Elsa - I know she's alive. I didn't mean to make it sound as though she wasn't.
Sorry.
My father kidnapped me when I was a baby and I spent the first 8 years of my life without my mother. When she and my step-father married (without me), that was what they did to honor my place in their hearts. I wasn't dead, either.
I apologize if I pissed you off.
*backs way the fuck out*
Well, luci, from my perspective I just said that I don't want to have a dog and pony show and then I'm told how I can have a bigger dog and pony show. I have no idea why my words cannot be read but I can tell you it is soul killing.
I am not writing this to hurt you or to attack you but that hopefully, maybe, maybe, maybe someone can catch on here.
When someone tells you they have suffered the worst trauma there is and they don't want to do anything the answer is not to tell them do something. It is just unfathomable to me anyone would do this and if I point it out, here again I am the bad guy.
I don't understand why a person can't have feelings that are their feelings.. or at least why this person (me) cant have feelings that are just my feelings especially when I've got nothing but cause to have feelings.
And then the magic thing happens where I get to be the bitch / the repulsive / the person who did something wrong.
It's just so convienent for everyone... except me.
People see someone hurting and they want to support them. They want them to know that they're there for them and they hope that they get their shit figured out and the hurting stops for them.
◆ ◆ ◆ ◆ ◆
▸ Activities
1. Echo the posts above word for word, starting with "When someone tells" and going on through "did something wrong.".
2. According to the posts above, how many years did the writer spend without their mother after their father kidnapped them?
◆ ◆ ◆ ◆ ◆
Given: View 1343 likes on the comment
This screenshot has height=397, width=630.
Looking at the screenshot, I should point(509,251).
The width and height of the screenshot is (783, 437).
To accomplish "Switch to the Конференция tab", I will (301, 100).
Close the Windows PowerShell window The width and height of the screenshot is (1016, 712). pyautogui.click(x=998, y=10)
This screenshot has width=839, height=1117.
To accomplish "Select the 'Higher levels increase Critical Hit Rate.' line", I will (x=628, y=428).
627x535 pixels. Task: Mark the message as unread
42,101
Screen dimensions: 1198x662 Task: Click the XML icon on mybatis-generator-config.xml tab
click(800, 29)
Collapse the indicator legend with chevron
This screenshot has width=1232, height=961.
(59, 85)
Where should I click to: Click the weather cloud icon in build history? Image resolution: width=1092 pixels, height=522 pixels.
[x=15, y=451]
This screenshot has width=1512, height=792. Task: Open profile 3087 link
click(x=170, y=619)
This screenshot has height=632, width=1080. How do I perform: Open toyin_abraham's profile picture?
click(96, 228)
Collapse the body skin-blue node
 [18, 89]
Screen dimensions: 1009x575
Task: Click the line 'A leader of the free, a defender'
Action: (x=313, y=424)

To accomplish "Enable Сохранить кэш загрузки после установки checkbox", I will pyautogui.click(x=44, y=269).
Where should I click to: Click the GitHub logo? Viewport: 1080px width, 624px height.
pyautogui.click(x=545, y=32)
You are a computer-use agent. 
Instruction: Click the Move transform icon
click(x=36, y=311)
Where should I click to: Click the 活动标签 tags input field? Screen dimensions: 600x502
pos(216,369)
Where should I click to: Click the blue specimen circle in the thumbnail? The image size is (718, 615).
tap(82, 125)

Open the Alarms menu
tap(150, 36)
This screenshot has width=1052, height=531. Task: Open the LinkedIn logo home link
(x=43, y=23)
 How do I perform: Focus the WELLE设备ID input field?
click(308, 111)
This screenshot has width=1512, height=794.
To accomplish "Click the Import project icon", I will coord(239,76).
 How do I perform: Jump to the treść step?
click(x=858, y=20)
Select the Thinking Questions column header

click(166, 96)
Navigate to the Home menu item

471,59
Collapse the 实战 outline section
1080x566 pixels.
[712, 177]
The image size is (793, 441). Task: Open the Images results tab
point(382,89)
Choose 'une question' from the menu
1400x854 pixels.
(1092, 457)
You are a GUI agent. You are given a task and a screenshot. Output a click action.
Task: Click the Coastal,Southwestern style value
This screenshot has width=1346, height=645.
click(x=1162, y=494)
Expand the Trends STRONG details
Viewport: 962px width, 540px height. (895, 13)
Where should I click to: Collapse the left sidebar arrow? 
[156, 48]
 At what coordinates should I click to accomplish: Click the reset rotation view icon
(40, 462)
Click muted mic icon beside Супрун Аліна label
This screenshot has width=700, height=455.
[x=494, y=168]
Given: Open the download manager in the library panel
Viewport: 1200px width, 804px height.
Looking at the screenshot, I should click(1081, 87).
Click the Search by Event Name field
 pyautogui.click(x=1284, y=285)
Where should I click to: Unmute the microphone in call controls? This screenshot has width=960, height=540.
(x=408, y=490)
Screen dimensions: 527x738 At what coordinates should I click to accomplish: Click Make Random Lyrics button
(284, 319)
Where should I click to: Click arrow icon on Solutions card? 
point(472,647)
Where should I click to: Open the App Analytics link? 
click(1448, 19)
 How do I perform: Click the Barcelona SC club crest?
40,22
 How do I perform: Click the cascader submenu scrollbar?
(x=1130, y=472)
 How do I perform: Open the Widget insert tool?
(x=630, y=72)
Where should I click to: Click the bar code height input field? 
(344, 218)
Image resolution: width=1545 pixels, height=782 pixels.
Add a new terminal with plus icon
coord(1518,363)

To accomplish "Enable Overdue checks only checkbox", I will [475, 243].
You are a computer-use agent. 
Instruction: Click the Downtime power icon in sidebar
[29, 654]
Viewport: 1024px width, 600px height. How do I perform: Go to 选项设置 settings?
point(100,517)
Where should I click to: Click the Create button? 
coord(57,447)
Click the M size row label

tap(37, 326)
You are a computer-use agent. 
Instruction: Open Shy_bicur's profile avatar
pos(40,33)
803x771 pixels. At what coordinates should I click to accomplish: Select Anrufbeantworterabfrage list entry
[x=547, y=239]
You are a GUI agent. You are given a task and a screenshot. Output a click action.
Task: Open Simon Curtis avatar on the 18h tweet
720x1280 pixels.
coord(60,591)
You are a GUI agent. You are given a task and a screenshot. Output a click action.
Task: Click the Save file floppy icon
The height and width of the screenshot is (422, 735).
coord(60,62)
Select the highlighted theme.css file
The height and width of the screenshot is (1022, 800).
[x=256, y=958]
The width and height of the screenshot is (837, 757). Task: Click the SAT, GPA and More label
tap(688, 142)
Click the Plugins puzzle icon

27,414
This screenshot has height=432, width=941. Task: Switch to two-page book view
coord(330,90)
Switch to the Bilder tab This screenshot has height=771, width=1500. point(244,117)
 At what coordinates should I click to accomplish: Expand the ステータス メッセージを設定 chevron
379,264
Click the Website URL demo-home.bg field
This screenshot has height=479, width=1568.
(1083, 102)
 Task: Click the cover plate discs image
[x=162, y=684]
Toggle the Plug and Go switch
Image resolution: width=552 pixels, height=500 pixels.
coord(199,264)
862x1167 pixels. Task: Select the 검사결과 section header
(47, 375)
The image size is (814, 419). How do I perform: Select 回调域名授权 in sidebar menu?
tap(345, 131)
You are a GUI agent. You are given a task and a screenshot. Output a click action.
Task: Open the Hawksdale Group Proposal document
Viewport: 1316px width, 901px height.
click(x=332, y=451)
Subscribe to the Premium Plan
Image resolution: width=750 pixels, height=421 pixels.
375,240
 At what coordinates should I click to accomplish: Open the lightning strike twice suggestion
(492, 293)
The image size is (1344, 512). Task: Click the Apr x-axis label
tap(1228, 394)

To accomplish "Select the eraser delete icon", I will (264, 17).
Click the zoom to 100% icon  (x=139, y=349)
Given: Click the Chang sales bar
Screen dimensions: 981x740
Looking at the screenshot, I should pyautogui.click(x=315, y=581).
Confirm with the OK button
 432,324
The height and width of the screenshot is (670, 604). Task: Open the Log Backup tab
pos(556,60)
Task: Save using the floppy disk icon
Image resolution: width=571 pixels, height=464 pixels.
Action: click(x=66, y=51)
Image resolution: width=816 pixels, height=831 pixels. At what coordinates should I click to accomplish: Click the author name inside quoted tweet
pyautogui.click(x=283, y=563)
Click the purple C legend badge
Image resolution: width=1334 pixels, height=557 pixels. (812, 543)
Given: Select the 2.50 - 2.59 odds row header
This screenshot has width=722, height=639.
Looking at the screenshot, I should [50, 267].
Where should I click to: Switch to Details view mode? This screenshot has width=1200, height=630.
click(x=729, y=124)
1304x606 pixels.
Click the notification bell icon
◆ ◆ ◆ ◆ ◆
▸ Answers below
1.
When someone tells you they have suffered the worst trauma there is and they don't want to do anything the answer is not to tell them do something. It is just unfathomable to me anyone would do this and if I point it out, here again I am the bad guy.
I don't understand why a person can't have feelings that are their feelings.. or at least why this person (me) cant have feelings that are just my feelings especially when I've got nothing but cause to have feelings.
And then the magic thing happens where I get to be the bitch / the repulsive / the person who did something wrong.

2. The first 8 years of their life.